Source data
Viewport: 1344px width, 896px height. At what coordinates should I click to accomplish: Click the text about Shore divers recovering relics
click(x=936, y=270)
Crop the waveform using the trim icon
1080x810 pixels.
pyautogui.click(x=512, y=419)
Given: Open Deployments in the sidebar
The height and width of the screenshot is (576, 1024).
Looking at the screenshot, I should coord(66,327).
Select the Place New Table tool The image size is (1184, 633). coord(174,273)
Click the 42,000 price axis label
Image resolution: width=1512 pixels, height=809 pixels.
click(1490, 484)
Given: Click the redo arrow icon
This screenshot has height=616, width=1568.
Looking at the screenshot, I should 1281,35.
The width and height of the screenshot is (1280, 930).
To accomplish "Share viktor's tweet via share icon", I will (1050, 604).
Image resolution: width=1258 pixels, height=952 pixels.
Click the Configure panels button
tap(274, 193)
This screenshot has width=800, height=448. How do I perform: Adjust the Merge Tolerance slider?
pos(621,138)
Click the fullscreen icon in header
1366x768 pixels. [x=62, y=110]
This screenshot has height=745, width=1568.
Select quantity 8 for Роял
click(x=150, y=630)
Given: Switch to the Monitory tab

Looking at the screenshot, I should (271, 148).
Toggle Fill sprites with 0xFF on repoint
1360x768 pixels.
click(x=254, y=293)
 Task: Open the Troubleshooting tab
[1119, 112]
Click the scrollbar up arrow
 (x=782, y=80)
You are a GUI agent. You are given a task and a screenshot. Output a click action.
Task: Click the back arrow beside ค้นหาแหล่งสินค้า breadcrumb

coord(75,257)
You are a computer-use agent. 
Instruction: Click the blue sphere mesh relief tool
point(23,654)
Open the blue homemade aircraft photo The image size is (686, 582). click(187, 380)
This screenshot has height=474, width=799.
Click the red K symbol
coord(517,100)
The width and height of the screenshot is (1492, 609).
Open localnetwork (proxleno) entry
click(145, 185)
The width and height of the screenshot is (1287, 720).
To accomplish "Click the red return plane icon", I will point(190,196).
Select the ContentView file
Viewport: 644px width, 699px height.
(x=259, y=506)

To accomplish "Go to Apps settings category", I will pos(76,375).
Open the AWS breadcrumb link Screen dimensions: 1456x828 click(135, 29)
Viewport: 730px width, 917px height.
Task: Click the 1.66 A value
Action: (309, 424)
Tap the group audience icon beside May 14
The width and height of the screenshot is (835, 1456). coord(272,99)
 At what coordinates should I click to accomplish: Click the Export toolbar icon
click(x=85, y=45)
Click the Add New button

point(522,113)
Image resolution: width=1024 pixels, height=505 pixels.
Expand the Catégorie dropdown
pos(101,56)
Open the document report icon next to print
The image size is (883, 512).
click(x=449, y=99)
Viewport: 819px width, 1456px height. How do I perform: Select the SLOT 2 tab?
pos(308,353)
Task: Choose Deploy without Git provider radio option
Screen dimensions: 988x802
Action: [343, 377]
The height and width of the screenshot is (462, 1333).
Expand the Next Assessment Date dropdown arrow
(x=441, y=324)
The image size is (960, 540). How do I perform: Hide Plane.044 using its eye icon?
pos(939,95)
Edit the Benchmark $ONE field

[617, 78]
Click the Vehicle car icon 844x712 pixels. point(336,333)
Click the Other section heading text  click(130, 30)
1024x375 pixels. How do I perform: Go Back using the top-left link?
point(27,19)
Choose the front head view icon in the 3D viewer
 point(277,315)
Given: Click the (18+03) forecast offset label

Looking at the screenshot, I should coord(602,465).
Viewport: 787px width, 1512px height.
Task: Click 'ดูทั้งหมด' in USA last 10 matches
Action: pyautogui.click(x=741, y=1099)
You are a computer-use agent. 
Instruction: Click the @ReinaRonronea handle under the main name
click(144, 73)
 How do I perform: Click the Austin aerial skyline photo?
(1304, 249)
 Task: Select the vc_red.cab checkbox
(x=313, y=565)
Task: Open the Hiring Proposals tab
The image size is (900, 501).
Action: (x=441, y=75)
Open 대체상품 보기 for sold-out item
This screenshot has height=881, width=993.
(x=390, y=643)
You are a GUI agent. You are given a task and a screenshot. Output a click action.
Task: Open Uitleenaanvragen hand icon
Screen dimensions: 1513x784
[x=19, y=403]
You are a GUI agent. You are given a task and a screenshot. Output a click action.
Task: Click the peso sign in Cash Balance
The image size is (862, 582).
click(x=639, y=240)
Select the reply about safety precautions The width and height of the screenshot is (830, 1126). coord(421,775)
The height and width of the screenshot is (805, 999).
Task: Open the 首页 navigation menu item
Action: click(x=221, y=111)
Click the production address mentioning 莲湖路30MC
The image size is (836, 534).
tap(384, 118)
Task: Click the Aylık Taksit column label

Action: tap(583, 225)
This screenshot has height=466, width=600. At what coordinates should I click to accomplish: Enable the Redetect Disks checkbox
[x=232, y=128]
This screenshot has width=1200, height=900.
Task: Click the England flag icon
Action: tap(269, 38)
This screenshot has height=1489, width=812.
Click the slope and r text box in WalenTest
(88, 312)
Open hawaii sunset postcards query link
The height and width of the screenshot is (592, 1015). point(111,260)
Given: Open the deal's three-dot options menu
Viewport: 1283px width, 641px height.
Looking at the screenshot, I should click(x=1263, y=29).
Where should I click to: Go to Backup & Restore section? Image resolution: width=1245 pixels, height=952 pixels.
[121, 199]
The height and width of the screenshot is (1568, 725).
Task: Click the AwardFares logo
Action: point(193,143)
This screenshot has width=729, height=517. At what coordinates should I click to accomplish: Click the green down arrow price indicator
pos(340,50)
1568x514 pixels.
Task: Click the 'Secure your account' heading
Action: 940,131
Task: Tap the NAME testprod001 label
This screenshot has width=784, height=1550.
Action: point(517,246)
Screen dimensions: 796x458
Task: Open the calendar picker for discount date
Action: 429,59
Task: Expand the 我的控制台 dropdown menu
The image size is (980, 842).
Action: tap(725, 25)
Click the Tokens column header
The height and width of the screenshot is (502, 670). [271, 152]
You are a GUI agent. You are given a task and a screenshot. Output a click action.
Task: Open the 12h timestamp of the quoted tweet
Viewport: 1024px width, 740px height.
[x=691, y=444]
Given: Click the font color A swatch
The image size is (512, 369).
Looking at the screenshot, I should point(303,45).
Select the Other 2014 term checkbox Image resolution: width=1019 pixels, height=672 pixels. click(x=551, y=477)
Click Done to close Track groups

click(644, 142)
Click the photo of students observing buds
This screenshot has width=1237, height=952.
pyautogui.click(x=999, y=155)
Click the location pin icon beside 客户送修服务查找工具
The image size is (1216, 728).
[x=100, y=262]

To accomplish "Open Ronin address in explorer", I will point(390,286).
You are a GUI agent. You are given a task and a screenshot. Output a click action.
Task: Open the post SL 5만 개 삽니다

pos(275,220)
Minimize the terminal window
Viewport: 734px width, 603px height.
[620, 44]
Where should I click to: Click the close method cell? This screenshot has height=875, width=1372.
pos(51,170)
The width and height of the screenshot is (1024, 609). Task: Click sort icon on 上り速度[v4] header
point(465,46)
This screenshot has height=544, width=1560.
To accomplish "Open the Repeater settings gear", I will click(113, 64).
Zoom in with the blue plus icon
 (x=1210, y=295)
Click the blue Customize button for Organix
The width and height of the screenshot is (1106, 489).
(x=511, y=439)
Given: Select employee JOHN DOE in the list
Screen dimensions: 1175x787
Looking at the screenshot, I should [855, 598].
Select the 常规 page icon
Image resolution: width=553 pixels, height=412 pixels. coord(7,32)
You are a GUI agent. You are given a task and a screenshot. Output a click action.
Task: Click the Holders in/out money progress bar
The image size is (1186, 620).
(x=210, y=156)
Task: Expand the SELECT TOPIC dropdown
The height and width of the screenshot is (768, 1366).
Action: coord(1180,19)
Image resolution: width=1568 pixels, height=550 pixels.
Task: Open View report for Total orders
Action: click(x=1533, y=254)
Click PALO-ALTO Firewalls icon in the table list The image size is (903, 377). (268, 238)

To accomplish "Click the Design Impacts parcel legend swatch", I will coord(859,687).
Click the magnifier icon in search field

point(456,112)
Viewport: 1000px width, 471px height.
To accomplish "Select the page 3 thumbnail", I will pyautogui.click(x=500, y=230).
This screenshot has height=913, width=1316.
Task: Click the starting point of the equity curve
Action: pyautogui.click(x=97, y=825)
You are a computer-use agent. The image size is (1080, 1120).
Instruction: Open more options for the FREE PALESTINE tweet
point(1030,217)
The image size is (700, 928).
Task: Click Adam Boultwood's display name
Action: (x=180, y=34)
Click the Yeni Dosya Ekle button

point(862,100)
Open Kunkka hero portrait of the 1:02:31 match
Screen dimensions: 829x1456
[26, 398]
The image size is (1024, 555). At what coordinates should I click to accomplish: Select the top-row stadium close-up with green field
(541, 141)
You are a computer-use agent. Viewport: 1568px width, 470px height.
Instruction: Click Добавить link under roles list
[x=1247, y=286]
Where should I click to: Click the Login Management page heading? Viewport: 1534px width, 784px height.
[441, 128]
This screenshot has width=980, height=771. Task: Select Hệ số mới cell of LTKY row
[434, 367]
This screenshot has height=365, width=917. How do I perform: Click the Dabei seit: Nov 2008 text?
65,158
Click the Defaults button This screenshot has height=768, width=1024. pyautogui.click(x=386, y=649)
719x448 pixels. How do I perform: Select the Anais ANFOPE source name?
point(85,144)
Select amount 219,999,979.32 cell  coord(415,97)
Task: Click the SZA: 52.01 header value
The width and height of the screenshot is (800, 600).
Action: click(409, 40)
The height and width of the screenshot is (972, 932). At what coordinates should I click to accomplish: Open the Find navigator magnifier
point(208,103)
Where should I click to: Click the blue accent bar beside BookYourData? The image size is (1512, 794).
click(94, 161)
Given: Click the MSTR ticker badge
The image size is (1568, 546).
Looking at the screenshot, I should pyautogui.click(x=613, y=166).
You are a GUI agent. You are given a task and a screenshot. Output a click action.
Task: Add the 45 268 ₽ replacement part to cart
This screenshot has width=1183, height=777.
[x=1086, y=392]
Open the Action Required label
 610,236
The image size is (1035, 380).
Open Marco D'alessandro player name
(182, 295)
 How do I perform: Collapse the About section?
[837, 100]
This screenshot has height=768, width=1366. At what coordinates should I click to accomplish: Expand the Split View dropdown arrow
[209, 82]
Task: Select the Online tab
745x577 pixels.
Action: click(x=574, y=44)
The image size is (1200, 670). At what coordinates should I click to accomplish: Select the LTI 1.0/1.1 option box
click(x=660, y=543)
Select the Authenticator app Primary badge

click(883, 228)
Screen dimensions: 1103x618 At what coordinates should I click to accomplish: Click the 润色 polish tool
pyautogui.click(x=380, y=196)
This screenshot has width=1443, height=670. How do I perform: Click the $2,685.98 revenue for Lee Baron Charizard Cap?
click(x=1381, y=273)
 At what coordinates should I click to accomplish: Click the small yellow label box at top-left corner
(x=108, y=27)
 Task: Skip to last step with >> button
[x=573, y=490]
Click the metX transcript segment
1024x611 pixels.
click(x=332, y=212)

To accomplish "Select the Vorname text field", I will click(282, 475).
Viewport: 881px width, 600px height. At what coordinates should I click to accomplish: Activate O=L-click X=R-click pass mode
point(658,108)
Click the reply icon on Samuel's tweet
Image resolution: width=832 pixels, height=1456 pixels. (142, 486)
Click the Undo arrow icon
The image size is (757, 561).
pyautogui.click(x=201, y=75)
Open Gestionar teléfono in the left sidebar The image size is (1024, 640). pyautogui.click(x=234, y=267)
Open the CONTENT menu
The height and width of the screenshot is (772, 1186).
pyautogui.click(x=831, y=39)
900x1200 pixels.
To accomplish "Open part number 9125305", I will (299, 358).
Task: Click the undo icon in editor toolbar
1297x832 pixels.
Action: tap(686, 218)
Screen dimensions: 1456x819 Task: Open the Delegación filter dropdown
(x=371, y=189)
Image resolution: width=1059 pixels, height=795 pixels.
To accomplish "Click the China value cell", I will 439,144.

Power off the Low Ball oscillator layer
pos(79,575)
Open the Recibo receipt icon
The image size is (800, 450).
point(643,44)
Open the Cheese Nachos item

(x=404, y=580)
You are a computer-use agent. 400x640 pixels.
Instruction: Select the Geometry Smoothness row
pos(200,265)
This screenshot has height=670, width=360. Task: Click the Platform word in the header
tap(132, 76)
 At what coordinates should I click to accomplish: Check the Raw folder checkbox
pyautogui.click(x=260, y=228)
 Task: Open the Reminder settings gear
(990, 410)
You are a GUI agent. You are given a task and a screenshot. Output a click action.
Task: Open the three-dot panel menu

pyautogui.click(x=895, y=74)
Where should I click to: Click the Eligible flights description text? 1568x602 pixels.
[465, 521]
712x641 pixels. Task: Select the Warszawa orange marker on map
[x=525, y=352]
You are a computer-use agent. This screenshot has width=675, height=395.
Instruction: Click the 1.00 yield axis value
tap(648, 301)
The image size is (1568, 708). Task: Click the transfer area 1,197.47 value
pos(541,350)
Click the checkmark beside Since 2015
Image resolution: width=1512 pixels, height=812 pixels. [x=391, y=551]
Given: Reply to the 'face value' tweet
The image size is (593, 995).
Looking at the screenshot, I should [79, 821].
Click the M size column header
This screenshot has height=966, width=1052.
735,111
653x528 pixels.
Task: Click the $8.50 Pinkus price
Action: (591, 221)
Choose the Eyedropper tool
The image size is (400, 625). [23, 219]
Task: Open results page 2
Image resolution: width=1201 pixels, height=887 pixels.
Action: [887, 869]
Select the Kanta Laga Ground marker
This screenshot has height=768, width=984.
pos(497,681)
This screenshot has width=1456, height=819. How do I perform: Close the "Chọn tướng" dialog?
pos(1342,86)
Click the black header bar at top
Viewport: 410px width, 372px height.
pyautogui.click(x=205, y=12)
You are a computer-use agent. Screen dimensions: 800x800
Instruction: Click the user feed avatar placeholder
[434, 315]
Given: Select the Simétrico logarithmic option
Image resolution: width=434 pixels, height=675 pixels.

Problem to solve
Scan the material above. Return every line containing the string "sidebar".

Reply
Given: Open Deployments in the sidebar
Open Gestionar teléfono in the left sidebar The image size is (1024, 640). pyautogui.click(x=234, y=267)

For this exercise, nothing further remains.